From acd5d07d179003796bc8de02d947bf1983d7f3bf Mon Sep 17 00:00:00 2001
From: Al <albarrentine@gmail.com>
Date: Sun, 5 Jul 2015 15:56:46 -0400
Subject: [PATCH] [geonames] Storing NFD normalized names and sorting
 case-insensitive in order to group everything with the same normalized name
 together

---
 scripts/geodata/geonames/create_geonames_tsv.py | 17 ++++++++++++-----
 1 file changed, 12 insertions(+), 5 deletions(-)

diff --git a/scripts/geodata/geonames/create_geonames_tsv.py b/scripts/geodata/geonames/create_geonames_tsv.py
index 05c525b2..cb6e4681 100644
--- a/scripts/geodata/geonames/create_geonames_tsv.py
+++ b/scripts/geodata/geonames/create_geonames_tsv.py
@@ -11,6 +11,8 @@ import sys
 import requests
 import pycountry
 
+import unicodedata
+
 import urllib
 import urlparse
 
@@ -328,12 +330,15 @@ def normalize_display_name(name):
     return abbreviated_saint_regex.sub('Saint', name).replace('&', 'and')
 
 
+def utf8_normalize(s, form='NFD'):
+    return unicodedata.normalize(form, s)
+
+
 def get_wikipedia_titles(db):
     d = defaultdict(list)
 
     cursor = db.execute(wikipedia_query)
 
-    i = 1
     while True:
         batch = cursor.fetchmany(BATCH_SIZE)
         if not batch:
@@ -342,7 +347,7 @@ def get_wikipedia_titles(db):
         for (url, geonames_id, is_preferred) in batch:
             title = normalize_wikipedia_url(safe_encode(url))
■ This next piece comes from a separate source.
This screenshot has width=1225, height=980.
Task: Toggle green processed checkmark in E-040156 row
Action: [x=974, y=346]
             if title is not None and title.strip():
-                title = normalize_name(title)
+                title = utf8_normalize(normalize_name(title))
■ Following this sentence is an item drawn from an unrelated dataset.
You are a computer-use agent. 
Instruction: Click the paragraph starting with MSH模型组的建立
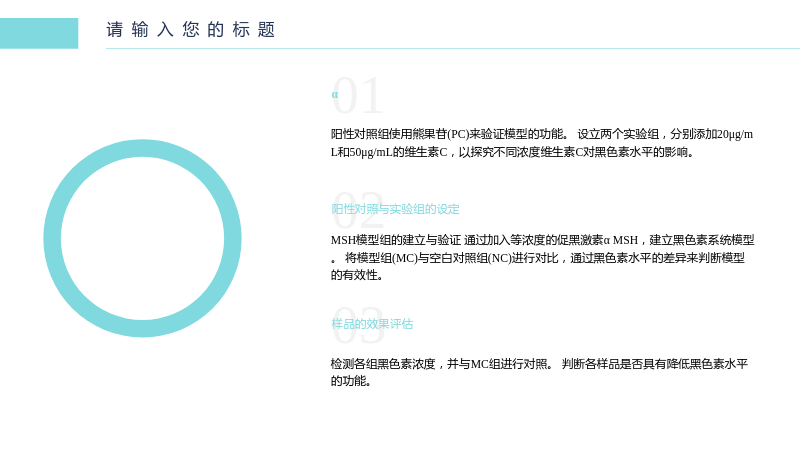click(x=542, y=257)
                 d[title.lower()].append((geonames_id, int(is_preferred or 0)))
 
     return {title: sorted(values, key=operator.itemgetter(1), reverse=True)
@@ -400,14 +405,16 @@ def create_geonames_tsv(db, out_dir=DEFAULT_DATA_DIR):
 
                 geonames_id = row[GEONAMES_ID_INDEX]
 
-                name = safe_decode(row[NAME_INDEX])
-                canonical = safe_decode(row[CANONICAL_NAME_INDEX])
+                name = utf8_normalize(safe_decode(row[NAME_INDEX]))
+                canonical = utf8_normalize(safe_decode(row[CANONICAL_NAME_INDEX]))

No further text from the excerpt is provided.